É a coragem, enfim, que faz os olhos de Barroso irradiarem um brilho de confiante serenidade. Sua voz pode tremer, mas não por medo. Treme antes pelo receio de escorregar um milímetro no fio da navalha por onde caminha, entre o desejo de falar duras verdades a um tratante e a determinação de manter uma elegância absoluta.
Barroso sequer consegue usar o pronome “seu” ao se referir a Barbosa, com medo de cometer um deslize verbal. Se Barbosa fosse uma figura serena, amiga, Barroso não teria esse escrúpulo. Tratando-se de um oponente sem caráter, sem moderação, e ao mesmo tempo tão incensado e blindado pela mídia, Barroso tem de tomar um cuidado máximo. Tem de tratá-lo com respeito até mesmo exagerado. Barroso sabe que Barbosa é vítima de megalomania e arrogância messiânica, que sofre de uma espécie de loucura, uma loucura perigosíssima, porque protegida pelos canhões da imprensa corporativa.

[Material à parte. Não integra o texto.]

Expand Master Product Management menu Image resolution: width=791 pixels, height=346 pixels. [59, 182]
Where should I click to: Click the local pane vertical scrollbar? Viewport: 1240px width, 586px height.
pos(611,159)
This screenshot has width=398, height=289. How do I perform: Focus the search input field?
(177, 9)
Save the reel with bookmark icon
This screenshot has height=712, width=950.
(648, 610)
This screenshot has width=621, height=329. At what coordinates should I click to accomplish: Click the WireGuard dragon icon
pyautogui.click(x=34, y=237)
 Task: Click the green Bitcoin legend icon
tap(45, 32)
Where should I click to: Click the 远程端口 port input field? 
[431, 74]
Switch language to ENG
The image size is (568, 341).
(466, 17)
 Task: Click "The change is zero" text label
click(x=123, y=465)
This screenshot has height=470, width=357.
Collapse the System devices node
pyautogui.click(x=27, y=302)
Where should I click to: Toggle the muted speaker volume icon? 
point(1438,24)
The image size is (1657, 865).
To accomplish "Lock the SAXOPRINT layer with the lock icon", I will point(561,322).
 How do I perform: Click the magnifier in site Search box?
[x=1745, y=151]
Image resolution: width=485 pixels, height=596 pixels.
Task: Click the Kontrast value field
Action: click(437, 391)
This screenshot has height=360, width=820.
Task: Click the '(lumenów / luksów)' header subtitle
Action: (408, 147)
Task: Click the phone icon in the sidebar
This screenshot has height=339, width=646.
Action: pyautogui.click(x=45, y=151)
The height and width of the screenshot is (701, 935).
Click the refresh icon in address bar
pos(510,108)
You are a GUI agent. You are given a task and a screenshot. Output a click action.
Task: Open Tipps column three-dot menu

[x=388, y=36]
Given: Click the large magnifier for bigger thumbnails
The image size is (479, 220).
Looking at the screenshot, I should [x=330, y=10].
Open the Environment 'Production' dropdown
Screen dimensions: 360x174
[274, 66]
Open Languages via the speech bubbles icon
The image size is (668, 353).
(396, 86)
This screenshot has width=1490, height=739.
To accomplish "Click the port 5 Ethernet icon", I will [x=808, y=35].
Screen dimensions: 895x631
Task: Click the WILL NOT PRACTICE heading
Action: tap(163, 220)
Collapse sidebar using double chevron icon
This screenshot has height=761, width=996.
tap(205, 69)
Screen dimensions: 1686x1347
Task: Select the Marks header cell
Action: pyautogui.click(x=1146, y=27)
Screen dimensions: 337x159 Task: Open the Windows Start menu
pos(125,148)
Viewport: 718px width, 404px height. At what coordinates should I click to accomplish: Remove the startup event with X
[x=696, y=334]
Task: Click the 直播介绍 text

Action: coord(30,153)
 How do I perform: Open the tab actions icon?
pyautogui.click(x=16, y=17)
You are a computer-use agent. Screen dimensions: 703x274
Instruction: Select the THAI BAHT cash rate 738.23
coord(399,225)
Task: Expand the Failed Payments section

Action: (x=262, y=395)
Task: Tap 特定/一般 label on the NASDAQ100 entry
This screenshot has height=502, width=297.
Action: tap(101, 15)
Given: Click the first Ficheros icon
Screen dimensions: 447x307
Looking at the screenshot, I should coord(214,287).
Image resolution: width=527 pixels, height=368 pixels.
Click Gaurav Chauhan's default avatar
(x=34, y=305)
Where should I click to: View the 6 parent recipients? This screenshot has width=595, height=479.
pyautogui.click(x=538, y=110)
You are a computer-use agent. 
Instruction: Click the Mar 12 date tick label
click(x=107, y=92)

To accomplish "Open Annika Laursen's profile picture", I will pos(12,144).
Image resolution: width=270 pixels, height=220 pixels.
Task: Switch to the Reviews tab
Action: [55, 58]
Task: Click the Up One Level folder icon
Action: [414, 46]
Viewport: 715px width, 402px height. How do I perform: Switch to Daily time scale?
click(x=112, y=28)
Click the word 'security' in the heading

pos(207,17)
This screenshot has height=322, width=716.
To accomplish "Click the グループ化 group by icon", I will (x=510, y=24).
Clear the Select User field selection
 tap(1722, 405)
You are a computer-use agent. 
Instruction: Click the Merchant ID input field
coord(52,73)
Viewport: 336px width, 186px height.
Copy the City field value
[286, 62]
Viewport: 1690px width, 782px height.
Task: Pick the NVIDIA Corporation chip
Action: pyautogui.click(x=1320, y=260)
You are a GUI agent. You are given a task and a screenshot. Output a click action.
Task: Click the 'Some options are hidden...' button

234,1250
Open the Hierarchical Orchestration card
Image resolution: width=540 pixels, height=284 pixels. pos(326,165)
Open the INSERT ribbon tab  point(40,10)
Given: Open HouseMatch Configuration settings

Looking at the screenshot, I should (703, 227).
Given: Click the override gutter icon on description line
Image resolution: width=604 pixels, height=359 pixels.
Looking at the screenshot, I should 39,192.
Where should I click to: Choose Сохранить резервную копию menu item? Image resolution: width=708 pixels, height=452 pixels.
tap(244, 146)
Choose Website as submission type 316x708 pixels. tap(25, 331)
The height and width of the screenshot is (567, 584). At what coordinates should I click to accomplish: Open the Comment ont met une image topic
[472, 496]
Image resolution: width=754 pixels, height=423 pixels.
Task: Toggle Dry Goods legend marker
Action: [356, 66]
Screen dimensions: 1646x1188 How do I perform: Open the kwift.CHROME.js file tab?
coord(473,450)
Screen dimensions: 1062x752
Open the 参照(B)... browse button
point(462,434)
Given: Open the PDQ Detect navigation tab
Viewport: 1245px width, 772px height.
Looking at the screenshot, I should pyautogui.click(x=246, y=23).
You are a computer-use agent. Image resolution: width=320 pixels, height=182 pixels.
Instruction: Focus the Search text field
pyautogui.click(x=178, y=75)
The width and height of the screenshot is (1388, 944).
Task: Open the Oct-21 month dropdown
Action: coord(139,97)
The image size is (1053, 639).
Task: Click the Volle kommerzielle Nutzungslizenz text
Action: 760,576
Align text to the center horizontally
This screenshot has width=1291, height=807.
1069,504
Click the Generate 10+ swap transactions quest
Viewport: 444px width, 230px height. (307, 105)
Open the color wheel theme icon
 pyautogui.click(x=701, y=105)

Ao contestar tão ofensivamente o teor do voto de Barroso, ao acusá-lo, de maneira tão vil, Barbosa disparou um tiro no próprio pé. Ganhará um bocado de palmas dos saguões aeroportuários, mas haverá mais gente erguendo a sombrancelha, desconfiada de tanta fanfarronice e falta de modos.
Barroso deixou que Barbosa morresse como um peixe, pela boca.
Foi a vitória da serenidade sobre o destempero, da delicadeza sobre chauvinismo, do respeito à divergência sobre a intolerância.